Gençlik merkezi müdürlüklerinde çalışan personellerin çalışma ortamlarında maruz kaldıkları yıldırma davranışlarının cinsiyet yönünden incelendiği bir çalışmada en sık görülen mobbing davranışları açısından cinsiyetler arasında bir fark bulunmamıştır15. Çalışmamızda, mobbinge uğrayanların en fazla karşılaştıkları olumsuz davranışlar, yetkisinin üzerinde sorumluluklar verme, kendisini ifade etmesine izin vermeme ve haksız yere eleştirilme davranışları olarak belirlenmiş, ancak davranışlar açısından cinsiyetler arasında bir fark görülmemiştir.
Literatürde, 18‐30 yaş aralığındaki kişilerin daha fazla mobbinge maruz kaldığı bildirilmiştir. Aynı araştırma eğitim düzeyi arttıkça psikolojik tacizin de arttığını belirlenmiştir16. Çalışmamızda da en fazla mobbinge uğrayanların 25-30 yaşları arasındaki bireyler olduğu ve eğitim düzeyi arttıkça mobbing sıklığının artmış olduğu belirlendi. Araştırmalara göre üstlerin astlarına uyguladıkları mobbing oranı, aynı seviyedeki çalışma arkadaşından veya astından daha yüksektir17. Çalışmamızda litaretürle uyumlu olarak psikolojik tacizi uygulayanların büyük çoğunluğu (%72) amir düzeyinde çalışan bireylerden oluşmaktaydı.
Yıldırma eylemlerinin daha çok insanların yoğun ilişki içinde olduğu, sağlık, eğitim, sosyal hizmetler ve bankacılık gibi hizmet sektörlerinde daha yaygın olduğu bildirilmiştir18,13. Çalışmamızda katılımcılar rastgele örneklem yoluyla alındığından, homojen bir meslek grubu oluşturulmamıştır. Bu nedenle çalışmamız özel bir meslek grubundan ziyade, mobbingin genel toplumda görülme oranını yansıtmaktadır.

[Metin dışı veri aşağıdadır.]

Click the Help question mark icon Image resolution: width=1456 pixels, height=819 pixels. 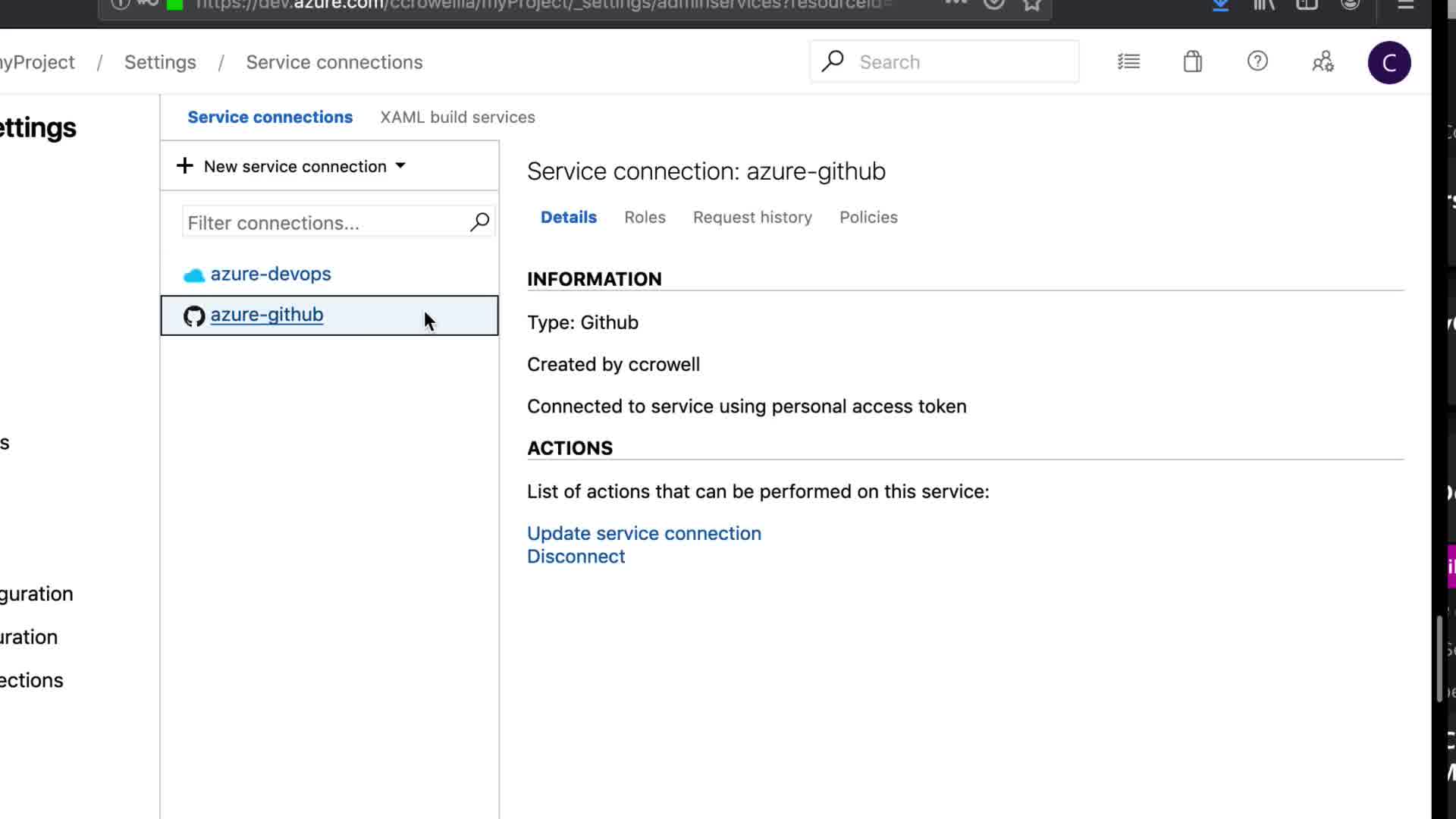point(1257,61)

Mobbinge sebep olan olaylar son bulsa da, travma sonrası stres bozukluğu kişinin hayatını uzun dönemde etkilemekte, uykusuzluğa, depresyona, sosyal çevreden kopukluğa hatta evli olan kurbanların aile hayatlarının bozulmasına evliliklerinin sona ermesine yol açmaktadır19. Mobbingin sonucu olarak iş görenler motivasyonunu kaybetmekte, performansları düşmekte, daha önce başarıyla yerine getirdikleri görevleri günlük kaygılar ve yüksek stres sebebiyle yapamamaktadırlar20. İşyerinde psikolojik şiddet, kurum içinde gerilimin ve çatışmalı bir iklimin oluşmasına neden olan, çalışanın iş doyumu ve çalışma barışını ve hatta ruhsal ve fiziksel sağlığını olumsuz yönde etkileyen toplumsal bir sorundur. Bu nedenle çalışma ortamında psikolojik yıldırma, önemli bir iş sağlığı konusu olarak değerlendirilmeli ve gerekli önlemler hızla alınmalıdır.
Çalışmanın kısıtlılıkları; Katılımcı sayısının az olması ve homojen bir meslek grubunun olmayışı çalışmamızın kısıtlılıklarından sayılabilir.